Tinnitus, the maddening condition in which people hear weird ringing, may soon have a treatment. A newly developed novel device could cut down the phantom sound, aiding millions of people across the globe.
The device, according to a report in Phys.org, was developed after a series of tests on Guinea pigs and uses a combination of headphones and electrodes to deliver an alternating mix of precisely timed sounds and mild-electric pulses. This mix retrains the activity of nerve cells responsible for producing the unruly sound, which could sometimes be too loud to hear anything else.
Typically, when we hear a sound, these neurons fire helping our brain to receive and perceive it.
However, when people suffer from Tinnitus, whether due to loud noise, ear infection, or any other reason, the neurons fire anytime, making them hear ominous ringing without the actual sound being produced.
"The brain and specifically the region of the brainstem called the dorsal cochlear nucleus is the root of tinnitus," says study lead, Susan Shore. "When the main neurons in this region, called fusiform cells, become hyperactive and synchronize with one another, the phantom signal is transmitted into other centres where perception occurs."
That said, the combination of weak electrical pulses and special sounds is aimed at resetting these cells back to normal and stopping these signals. The device has already shown signs of promise, reducing the severity of the condition in 20 patients -- divided into two groups -- after a 16-week-long clinical study.

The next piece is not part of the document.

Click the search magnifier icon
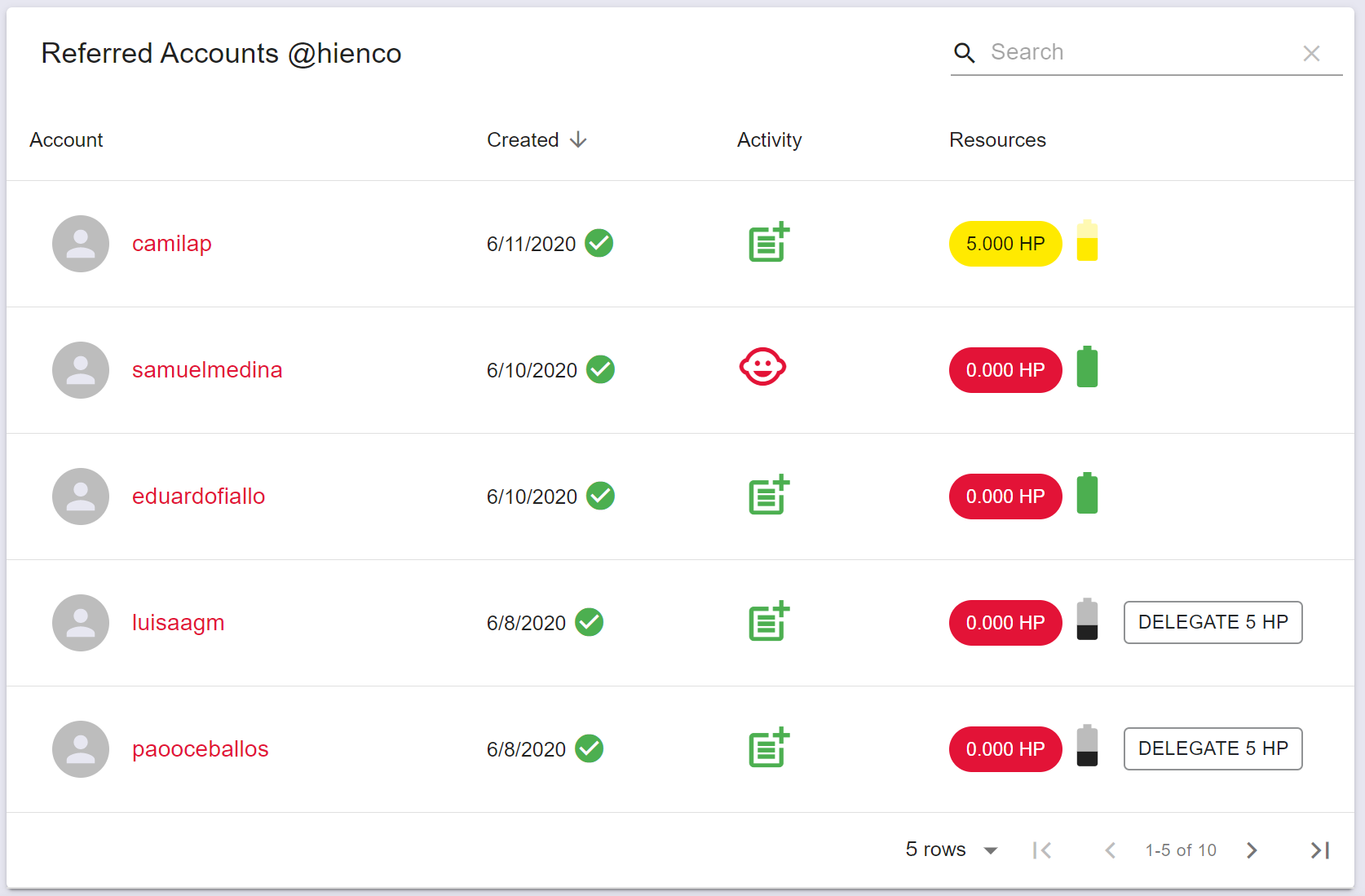(x=965, y=53)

During first four weeks of the trial, one group tested the alternating mechanism of specialized sounds and electric pulses, while the second used a sound-only device. They all then took a four-week break and started again – but with reversed roles. Finally, they took another month-long break to conclude the study.
The findings, published in Science Translational Medicine, revealed most of the patients using the new device witnessed a reduction in tinnitus or less harsh sounds. For some, the noise level reduced by 12 decibels, while two even said the problem had disappeared completely. In comparison, sound-only treatment did not deliver any major improvements.
Evidently, the novel device could soon offer an effective way to deal with the unwanted ear buzzing. Often, people suffering from tinnitus lose their ability to concentrate and work, with some even suffering from problems like depression and anxiety.
Most importantly, unlike all other techniques aimed at masking the maddening ringing, this device is totally invasive and free from side effects. It still remains unclear when it will hit the markets, but the team has patented the device and may look at commercialisation after a few more trials.